Former ATP ace pays tribute to Roger Federer

Former ATP ace pays tribute to Roger Federer

Roger Federer is unanimously recognized as one of the greatest players of all time. In addition to a sensational career, the Swiss champion contributed to increasing the popularity of tennis in all corners of the planet.

The former ATP No. 1 has experienced real hardship over the past two seasons as she has struggled with a serious right knee injury. The 40-year-old native of Basel played just 13 official games in 2021 and was forced to undergo three operations in 18 months.

The king played his last match at Wimbledon 2021, suffering a clear defeat by Hubert Hurkacz in the quarter-finals. Barring further unforeseen circumstances, the Maestro is expected to return for the Laver Cup, which will be held at the O2 Arena in London from September 23-25.

During a lengthy interview with ‘Punto de Break’, Guillermo Perez crowned Federer the greatest ever. The Swiss legend has won 103 singles titles, including 20 Grand Slams, 28 Masters 1000s and 6 ATP Finals.

Perez reflects on Roger Federer

“There is no discussion, Roger Federer,” Perez said.

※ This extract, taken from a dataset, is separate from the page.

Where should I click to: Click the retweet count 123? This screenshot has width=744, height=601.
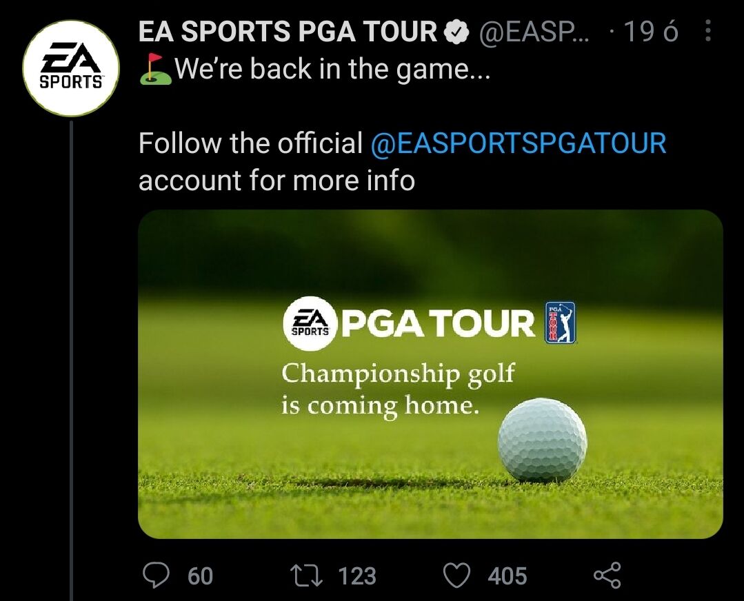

“But… each one of them (Federer, Nadal, Djokovic) is the greatest champion of all time. They lasted four generations. (Bjorn) Borg lasted a generation; (Pete) Sampras beat the old and beat the new. four generations!

They will go to the field with a stick and continue to beat them. They are the bosses.” Rafael Nadal set the perfect example on the tennis court. The 22-time Grand Slam champion has proven time and time again that grit and determination can achieve your goals.

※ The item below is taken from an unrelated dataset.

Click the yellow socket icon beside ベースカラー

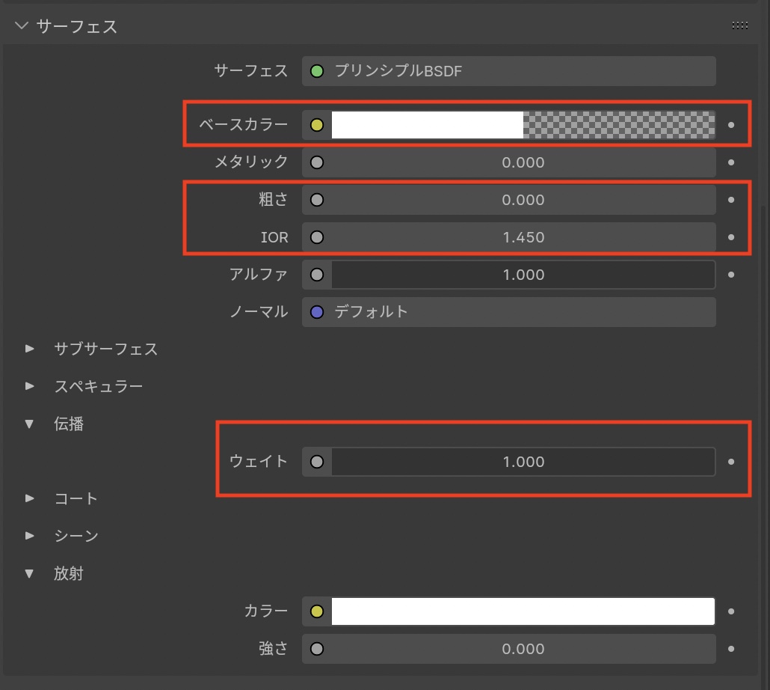[317, 125]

Take the example of this year’s Australian Open. In Nadal’s autobiography, Toni describes how his nephew was a well-behaved boy growing up. He said: “Respect for other people, for everyone regardless of who they might be or what they might do, is the starting point of everything.

It is unacceptable for people who had everything in life to treat other people rudely. No, the higher you are, the greater your obligation to treat people with respect. I would hate my nephew if he turned out differently, if he threw tantrums on the court, was grumpy with his opponents and the whole world was watching on TV.

Or, for that matter, being rude to the referees or the fans. I always say, and so do his parents, that it’s more important to be a good person than a good player.”